◆ Kutipan Teks
________________

Bagi sorang anak kecil, papa adalah satu pribadi yang sangat luar biasa bagi dia. Karena dialah maka ia ada di dunia ini. Ia yang memungkinkan dia melanjutkan kehidupan ini. Nalarnya yang masih terbatas, tidak dapat memahami pribadi dari sang ‘papa’. Tetapi itu tidak perlu, instingnya memberitahukan kepadanya bahwa dia ini adalah ‘papa’ dan itu tidak mungkin salah. Nuansa seperti itu ada di dalam diri orang yang beriman, dimana imannya mengatakan kepadanya bahwa Allah itu adalah “PAPA” bagi dia. Roh Kudus yang memberi pengenalan itu kepadanya. Iman yang dikaruniakan Roh Kudus, memungkinkan dia mengenal sang “PAPA”. Pengenalan itu tidak mungkin salah. Sebab, sekali pun orang mengatakan bahwa Allah bukanlah Dia yang disembah orang Kristen, sebab nama itu adalah nama dewanya orang Arab kuno. Aku tidak akan mungkin salah menyerukan Allah itu sebagai Bapa. Sebab yang memberikan kepadaku pengenalan itu adalah Roh Kudus. Aku akan menjawab juga tuduhan orang yang mengatakan tidak boleh memanggil Bapa kita itu dengan sebuatan Allah, dengan argumen sebagai berikut: tentang yang kau katakan itu, aku tidak tahu. Tetapi ini yang aku tahu, aku mengenal siapa yang jadi Bapa bagiku. Cf Yoh 9:25.

Allah yang kita kenal itu bertindak sebagai “PAPA” bagi kita. Itu berarti, kehidupan kita seratus persen tergantung kepada Dia. Seorang papa di dunia ini tahu apa yang baik bagi anak-anaknya. Ia akan menyediakan segala sesuatu yang perlu bagi anaknya itu, tanpa anak itu meminta lebih dahulu. Hal yang sama diajarkan Yesus kepada kita di dalam Injil Matius. Masalah utama sekarang ialah: apakah di dalam hidup saya ada dimensi anak-anak seperti yang kita telah gambarkan di atas?

________________

◆ Soal Latihan
Ketik ulang bagian teks di atas tentang Allah sebagai Bapa, mulai dari "Allah yang kita" sampai "gambarkan di atas?", termasuk kedua bagian itu.

◆ Isi Data
________________

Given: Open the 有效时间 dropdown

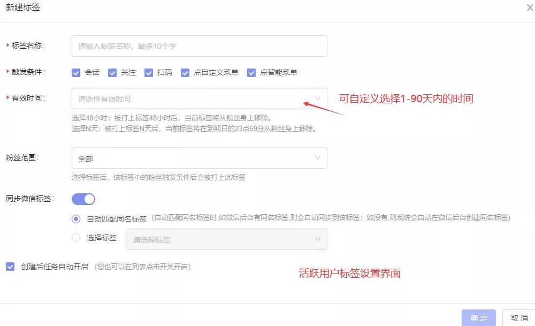Looking at the screenshot, I should coord(199,98).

________________

◆ Jawaban Latihan
Allah yang kita kenal itu bertindak sebagai “PAPA” bagi kita. Itu berarti, kehidupan kita seratus persen tergantung kepada Dia. Seorang papa di dunia ini tahu apa yang baik bagi anak-anaknya. Ia akan menyediakan segala sesuatu yang perlu bagi anaknya itu, tanpa anak itu meminta lebih dahulu. Hal yang sama diajarkan Yesus kepada kita di dalam Injil Matius. Masalah utama sekarang ialah: apakah di dalam hidup saya ada dimensi anak-anak seperti yang kita telah gambarkan di atas?